The winners have been announced!  I was pleased to have been a part of the jury team for this competition, reviewing all the work submitted.  Along with my fellow judges, results were compiled by Jim Casper at Lens Culture and the winners are as follows.  From the Lens Culture website:

“We’re thrilled to announce the winners of the 2010 Lens Culture International Exposure Awards. For the judges, the process of looking critically at almost 6,500 photographs submitted by photographers from 47 countries was at once daunting and exhilarating.

The range of work is remarkable. It varies richly in subject matter, genre, and styles of technological and artistic approaches. Perhaps what was most pleasantly surprising about reviewing all of these photographs, for me, was the chance to discover so many multifaceted and unusual ways that people are using photography to tell an important story, or to explore an emotion, take a wild flight of imagination, dig a bit deeper into a psychological puzzle, capture a moment or an age or a culture, or to play with an idea.

All of the jurors were eager to see what “bubbled to the top” through the democratic judging process.
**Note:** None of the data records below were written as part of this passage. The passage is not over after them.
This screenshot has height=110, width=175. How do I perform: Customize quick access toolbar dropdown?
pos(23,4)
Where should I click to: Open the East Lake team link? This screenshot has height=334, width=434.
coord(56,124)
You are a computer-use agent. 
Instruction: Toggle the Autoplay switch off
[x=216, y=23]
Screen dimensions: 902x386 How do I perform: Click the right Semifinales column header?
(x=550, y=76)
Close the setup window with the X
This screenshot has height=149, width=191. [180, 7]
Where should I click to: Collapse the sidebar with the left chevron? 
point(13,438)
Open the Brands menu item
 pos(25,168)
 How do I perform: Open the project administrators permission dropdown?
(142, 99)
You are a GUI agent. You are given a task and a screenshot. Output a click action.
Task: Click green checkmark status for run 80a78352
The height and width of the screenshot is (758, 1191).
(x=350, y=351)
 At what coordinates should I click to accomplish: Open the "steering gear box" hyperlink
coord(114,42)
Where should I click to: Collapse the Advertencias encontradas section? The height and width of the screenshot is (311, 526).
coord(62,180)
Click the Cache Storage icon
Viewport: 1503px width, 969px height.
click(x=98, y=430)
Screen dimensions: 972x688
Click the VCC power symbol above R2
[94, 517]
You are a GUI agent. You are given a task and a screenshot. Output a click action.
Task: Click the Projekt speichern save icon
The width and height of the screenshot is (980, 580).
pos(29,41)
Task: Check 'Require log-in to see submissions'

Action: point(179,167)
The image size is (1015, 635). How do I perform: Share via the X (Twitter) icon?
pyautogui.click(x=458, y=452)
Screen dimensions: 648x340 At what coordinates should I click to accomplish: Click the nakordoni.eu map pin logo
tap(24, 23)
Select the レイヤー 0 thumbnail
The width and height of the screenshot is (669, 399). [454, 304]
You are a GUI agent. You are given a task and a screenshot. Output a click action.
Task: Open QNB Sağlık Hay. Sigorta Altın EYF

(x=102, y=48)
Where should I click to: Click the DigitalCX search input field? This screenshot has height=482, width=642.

Indeed, it is an eclectic mix, and a pleasure to discover the kinds of things that captivated each of us. We hope you will enjoy the winning portfolios and single photographs as they are revealed over the next weeks here in Lens Culture. Starting in early 2011, these award-winning works will comprise group exhibitions at galleries in Paris, San Francisco and New York.

The top award winners for 2010 are:

Portfolio Category

Grand Prize: Jessica Hines:  My Brother’s War
2nd Prize: Carolle Benitah: Photo Souveniers
3rd Prize: Louisa Marie Summer: Jennifer

Single Image Category

Grand Prize: Martine Fougeron
2nd Prize: Albertina d’Urso
3rd Prize: Anne Berry

Honorable Mention Awards (in alphabetical order):

Susan Bank
David Carol
Ellie Davies
Frank Day
Bruno De Cock
Margaret de Lange
Dan Dubowitz
Joachim Froese
Julia Fullerton-Batten
Kevin Greenblat
Daisuke Ito
Mary Shannon Johnstone
David Lazar
Sebastian Liste
Adam Magyar
Rania Matar
Justin Maxon
Bill McCullough
Marcia Michael
Julian Rder
David Rochkind
Evzen Sobek
Miki Soejima
Ian Teh
Jan von Holleben

Congratulations to all of these winners, and our sincere gratitude to everyone who shared their work with us in this year’s competition.

Be sure to check back here to view work from each of these winners over the coming weeks.”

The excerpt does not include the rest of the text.